WHAT NEEDS TO BE DONE = When you copy the material, keep each line exactly as it appears.
PROVIDED INFORMATION START
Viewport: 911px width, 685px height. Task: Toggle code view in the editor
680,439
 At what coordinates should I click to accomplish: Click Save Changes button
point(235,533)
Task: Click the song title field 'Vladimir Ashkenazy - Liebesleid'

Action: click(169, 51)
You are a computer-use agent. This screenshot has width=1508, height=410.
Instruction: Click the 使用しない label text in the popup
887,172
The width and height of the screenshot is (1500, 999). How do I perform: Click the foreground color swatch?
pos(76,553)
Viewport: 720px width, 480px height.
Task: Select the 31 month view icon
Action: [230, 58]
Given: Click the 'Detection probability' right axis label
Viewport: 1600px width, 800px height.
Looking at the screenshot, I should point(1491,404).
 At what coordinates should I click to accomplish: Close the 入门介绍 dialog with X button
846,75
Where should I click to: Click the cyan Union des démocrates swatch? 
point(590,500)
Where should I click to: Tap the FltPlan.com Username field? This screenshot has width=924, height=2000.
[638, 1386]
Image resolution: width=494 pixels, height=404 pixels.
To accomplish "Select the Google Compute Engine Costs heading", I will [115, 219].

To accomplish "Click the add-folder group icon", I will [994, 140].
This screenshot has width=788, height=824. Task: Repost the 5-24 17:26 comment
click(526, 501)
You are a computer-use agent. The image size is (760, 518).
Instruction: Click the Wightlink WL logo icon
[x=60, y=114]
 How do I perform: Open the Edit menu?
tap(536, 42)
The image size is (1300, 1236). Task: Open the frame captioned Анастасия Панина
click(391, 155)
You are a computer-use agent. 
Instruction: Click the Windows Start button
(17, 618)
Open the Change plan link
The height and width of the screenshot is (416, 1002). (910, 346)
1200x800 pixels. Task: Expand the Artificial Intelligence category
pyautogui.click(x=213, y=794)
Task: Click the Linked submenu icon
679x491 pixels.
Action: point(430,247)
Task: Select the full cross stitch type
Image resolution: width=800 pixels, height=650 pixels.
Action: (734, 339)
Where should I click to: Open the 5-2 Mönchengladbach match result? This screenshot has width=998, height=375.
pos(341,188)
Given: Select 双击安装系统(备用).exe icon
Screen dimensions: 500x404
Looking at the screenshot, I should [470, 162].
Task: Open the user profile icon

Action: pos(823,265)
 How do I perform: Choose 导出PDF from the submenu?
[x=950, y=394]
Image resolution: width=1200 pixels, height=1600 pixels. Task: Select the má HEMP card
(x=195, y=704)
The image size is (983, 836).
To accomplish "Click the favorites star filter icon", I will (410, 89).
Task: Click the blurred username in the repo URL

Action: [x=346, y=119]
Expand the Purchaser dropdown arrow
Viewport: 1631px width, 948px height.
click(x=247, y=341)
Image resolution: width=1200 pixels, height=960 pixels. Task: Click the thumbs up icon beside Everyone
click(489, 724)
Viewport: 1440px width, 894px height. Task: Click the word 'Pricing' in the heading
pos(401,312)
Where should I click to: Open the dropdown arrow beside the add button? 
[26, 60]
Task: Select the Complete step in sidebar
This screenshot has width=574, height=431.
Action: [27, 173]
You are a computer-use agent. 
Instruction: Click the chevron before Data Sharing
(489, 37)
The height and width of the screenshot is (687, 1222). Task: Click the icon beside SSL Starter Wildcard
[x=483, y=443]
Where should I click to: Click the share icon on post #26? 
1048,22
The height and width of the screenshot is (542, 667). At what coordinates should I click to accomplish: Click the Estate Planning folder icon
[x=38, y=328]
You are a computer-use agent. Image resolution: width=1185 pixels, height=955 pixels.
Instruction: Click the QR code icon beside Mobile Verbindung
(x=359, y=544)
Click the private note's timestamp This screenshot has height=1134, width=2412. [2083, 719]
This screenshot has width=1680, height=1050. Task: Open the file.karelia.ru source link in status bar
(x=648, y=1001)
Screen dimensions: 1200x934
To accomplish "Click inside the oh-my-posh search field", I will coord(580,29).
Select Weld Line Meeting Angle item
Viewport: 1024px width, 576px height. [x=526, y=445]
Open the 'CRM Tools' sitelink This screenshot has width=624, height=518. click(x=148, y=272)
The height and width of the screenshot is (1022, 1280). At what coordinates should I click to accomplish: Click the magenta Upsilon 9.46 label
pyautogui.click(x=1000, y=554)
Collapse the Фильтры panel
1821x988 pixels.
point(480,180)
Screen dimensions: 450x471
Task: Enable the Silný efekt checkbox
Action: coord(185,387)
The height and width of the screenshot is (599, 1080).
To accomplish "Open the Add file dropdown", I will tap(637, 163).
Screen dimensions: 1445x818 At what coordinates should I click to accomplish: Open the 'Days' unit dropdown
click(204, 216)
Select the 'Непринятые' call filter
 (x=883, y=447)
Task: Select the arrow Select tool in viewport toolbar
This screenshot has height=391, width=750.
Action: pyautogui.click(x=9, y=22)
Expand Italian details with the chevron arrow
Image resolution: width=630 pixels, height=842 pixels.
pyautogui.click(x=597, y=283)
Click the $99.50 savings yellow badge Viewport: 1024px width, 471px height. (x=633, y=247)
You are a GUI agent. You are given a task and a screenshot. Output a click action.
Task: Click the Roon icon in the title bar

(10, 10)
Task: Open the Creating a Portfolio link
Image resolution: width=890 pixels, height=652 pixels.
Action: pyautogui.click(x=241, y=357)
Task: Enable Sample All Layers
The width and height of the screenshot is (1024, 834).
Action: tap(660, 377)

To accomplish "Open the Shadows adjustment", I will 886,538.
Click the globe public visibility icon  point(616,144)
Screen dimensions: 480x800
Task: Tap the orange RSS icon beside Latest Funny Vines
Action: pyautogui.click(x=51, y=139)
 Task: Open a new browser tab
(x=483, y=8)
PROVIDED INFORMATION END
RESPONSE BELOW =
Viewport: 911px width, 685px height. Task: Toggle code view in the editor
680,439
 At what coordinates should I click to accomplish: Click Save Changes button
point(235,533)
Task: Click the song title field 'Vladimir Ashkenazy - Liebesleid'

Action: click(169, 51)
You are a computer-use agent. This screenshot has width=1508, height=410.
Instruction: Click the 使用しない label text in the popup
887,172
The width and height of the screenshot is (1500, 999). How do I perform: Click the foreground color swatch?
pos(76,553)
Viewport: 720px width, 480px height.
Task: Select the 31 month view icon
Action: [230, 58]
Given: Click the 'Detection probability' right axis label
Viewport: 1600px width, 800px height.
Looking at the screenshot, I should point(1491,404).
 At what coordinates should I click to accomplish: Close the 入门介绍 dialog with X button
846,75
Where should I click to: Click the cyan Union des démocrates swatch? 
point(590,500)
Where should I click to: Tap the FltPlan.com Username field? This screenshot has width=924, height=2000.
[638, 1386]
Image resolution: width=494 pixels, height=404 pixels.
To accomplish "Select the Google Compute Engine Costs heading", I will [115, 219].

To accomplish "Click the add-folder group icon", I will [994, 140].
This screenshot has width=788, height=824. Task: Repost the 5-24 17:26 comment
click(526, 501)
You are a computer-use agent. The image size is (760, 518).
Instruction: Click the Wightlink WL logo icon
[x=60, y=114]
 How do I perform: Open the Edit menu?
tap(536, 42)
The image size is (1300, 1236). Task: Open the frame captioned Анастасия Панина
click(391, 155)
You are a computer-use agent. 
Instruction: Click the Windows Start button
(17, 618)
Open the Change plan link
The height and width of the screenshot is (416, 1002). (910, 346)
1200x800 pixels. Task: Expand the Artificial Intelligence category
pyautogui.click(x=213, y=794)
Task: Click the Linked submenu icon
679x491 pixels.
Action: point(430,247)
Task: Select the full cross stitch type
Image resolution: width=800 pixels, height=650 pixels.
Action: (734, 339)
Where should I click to: Open the 5-2 Mönchengladbach match result? This screenshot has width=998, height=375.
pos(341,188)
Given: Select 双击安装系统(备用).exe icon
Screen dimensions: 500x404
Looking at the screenshot, I should [470, 162].
Task: Open the user profile icon

Action: pos(823,265)
 How do I perform: Choose 导出PDF from the submenu?
[x=950, y=394]
Image resolution: width=1200 pixels, height=1600 pixels. Task: Select the má HEMP card
(x=195, y=704)
The image size is (983, 836).
To accomplish "Click the favorites star filter icon", I will (410, 89).
Task: Click the blurred username in the repo URL

Action: [x=346, y=119]
Expand the Purchaser dropdown arrow
Viewport: 1631px width, 948px height.
click(x=247, y=341)
Image resolution: width=1200 pixels, height=960 pixels. Task: Click the thumbs up icon beside Everyone
click(489, 724)
Viewport: 1440px width, 894px height. Task: Click the word 'Pricing' in the heading
pos(401,312)
Where should I click to: Open the dropdown arrow beside the add button? 
[26, 60]
Task: Select the Complete step in sidebar
This screenshot has width=574, height=431.
Action: [27, 173]
You are a computer-use agent. 
Instruction: Click the chevron before Data Sharing
(489, 37)
The height and width of the screenshot is (687, 1222). Task: Click the icon beside SSL Starter Wildcard
[x=483, y=443]
Where should I click to: Click the share icon on post #26? 
1048,22
The height and width of the screenshot is (542, 667). At what coordinates should I click to accomplish: Click the Estate Planning folder icon
[x=38, y=328]
You are a computer-use agent. Image resolution: width=1185 pixels, height=955 pixels.
Instruction: Click the QR code icon beside Mobile Verbindung
(x=359, y=544)
Click the private note's timestamp This screenshot has height=1134, width=2412. [2083, 719]
This screenshot has width=1680, height=1050. Task: Open the file.karelia.ru source link in status bar
(x=648, y=1001)
Screen dimensions: 1200x934
To accomplish "Click inside the oh-my-posh search field", I will coord(580,29).
Select Weld Line Meeting Angle item
Viewport: 1024px width, 576px height. [x=526, y=445]
Open the 'CRM Tools' sitelink This screenshot has width=624, height=518. click(x=148, y=272)
The height and width of the screenshot is (1022, 1280). At what coordinates should I click to accomplish: Click the magenta Upsilon 9.46 label
pyautogui.click(x=1000, y=554)
Collapse the Фильтры panel
1821x988 pixels.
point(480,180)
Screen dimensions: 450x471
Task: Enable the Silný efekt checkbox
Action: coord(185,387)
The height and width of the screenshot is (599, 1080).
To accomplish "Open the Add file dropdown", I will tap(637, 163).
Screen dimensions: 1445x818 At what coordinates should I click to accomplish: Open the 'Days' unit dropdown
click(204, 216)
Select the 'Непринятые' call filter
 (x=883, y=447)
Task: Select the arrow Select tool in viewport toolbar
This screenshot has height=391, width=750.
Action: pyautogui.click(x=9, y=22)
Expand Italian details with the chevron arrow
Image resolution: width=630 pixels, height=842 pixels.
pyautogui.click(x=597, y=283)
Click the $99.50 savings yellow badge Viewport: 1024px width, 471px height. (x=633, y=247)
You are a GUI agent. You are given a task and a screenshot. Output a click action.
Task: Click the Roon icon in the title bar

(10, 10)
Task: Open the Creating a Portfolio link
Image resolution: width=890 pixels, height=652 pixels.
Action: pyautogui.click(x=241, y=357)
Task: Enable Sample All Layers
The width and height of the screenshot is (1024, 834).
Action: tap(660, 377)

To accomplish "Open the Shadows adjustment", I will 886,538.
Click the globe public visibility icon  point(616,144)
Screen dimensions: 480x800
Task: Tap the orange RSS icon beside Latest Funny Vines
Action: pyautogui.click(x=51, y=139)
 Task: Open a new browser tab
(x=483, y=8)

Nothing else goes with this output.